• **WHAT IS EXPECTED**
In the material below, the lines between the one holding "Select Sara Moletta in the table" and the one holding "Task: Click the", inclusive, are to be set down word for word. Pictures stay out.

• **DATA TO EXAMINE**
◆ ◆ ◆ ◆ ◆

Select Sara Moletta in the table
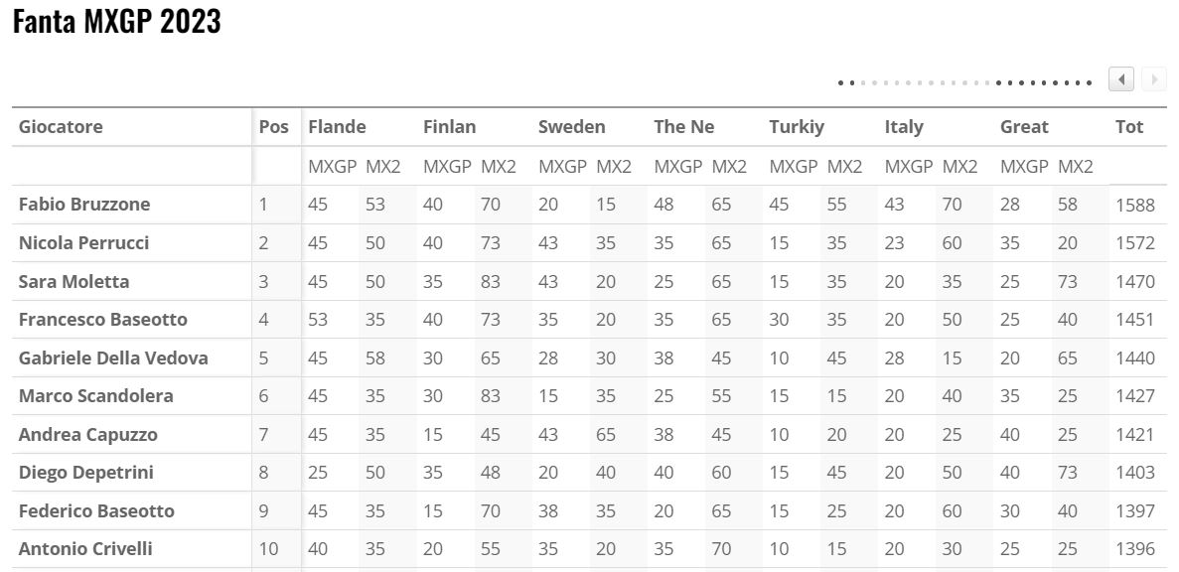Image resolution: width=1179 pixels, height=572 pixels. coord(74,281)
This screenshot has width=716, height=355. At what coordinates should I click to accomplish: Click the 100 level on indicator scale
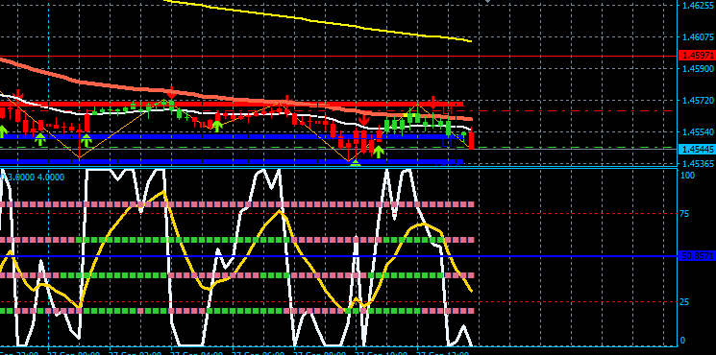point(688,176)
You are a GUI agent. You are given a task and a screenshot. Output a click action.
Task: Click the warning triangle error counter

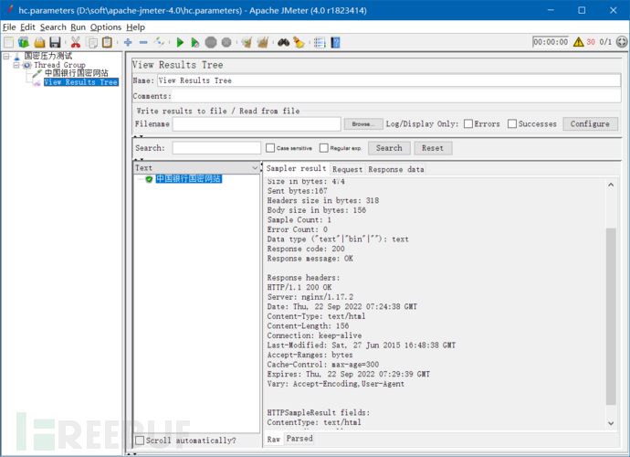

◆ ◆ ◆ ◆ ◆

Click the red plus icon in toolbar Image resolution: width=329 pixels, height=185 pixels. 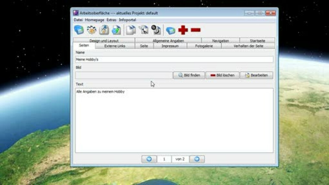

◆ ◆ ◆ ◆ ◆

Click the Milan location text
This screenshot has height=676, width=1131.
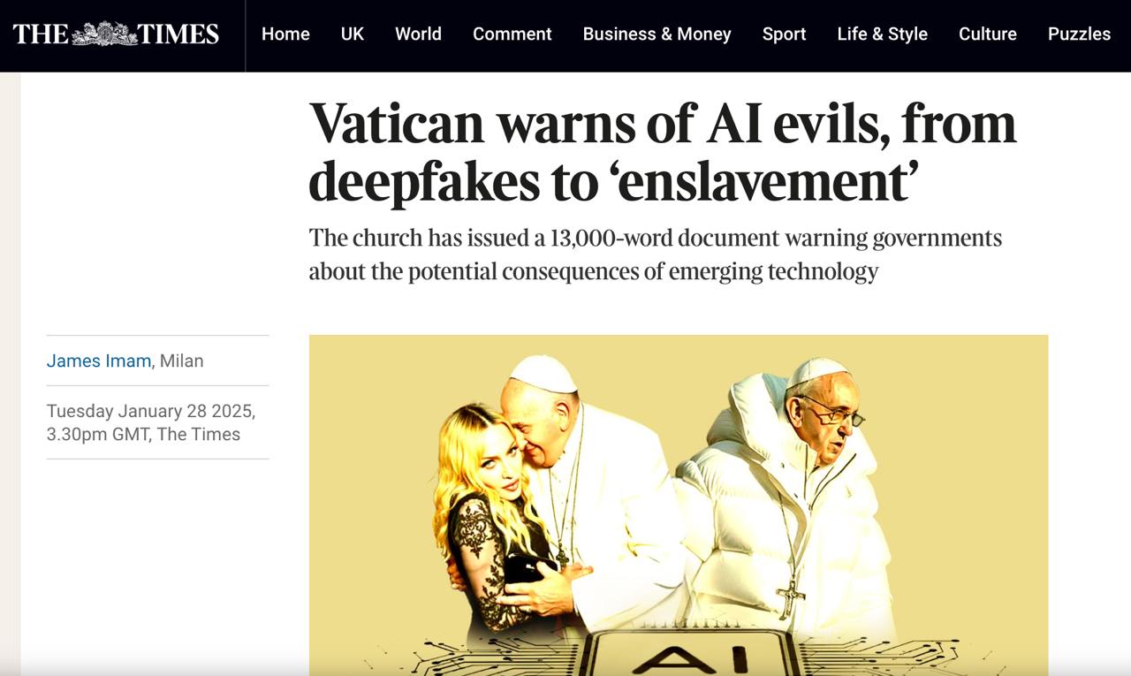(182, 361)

◆ ◆ ◆ ◆ ◆

• **OUTPUT FOR THIS TASK**
Select Sara Moletta in the table
Image resolution: width=1179 pixels, height=572 pixels. coord(74,281)
This screenshot has width=716, height=355. At what coordinates should I click to accomplish: Click the 100 level on indicator scale
point(688,176)
You are a GUI agent. You are given a task and a screenshot. Output a click action.
Task: Click the warning triangle error counter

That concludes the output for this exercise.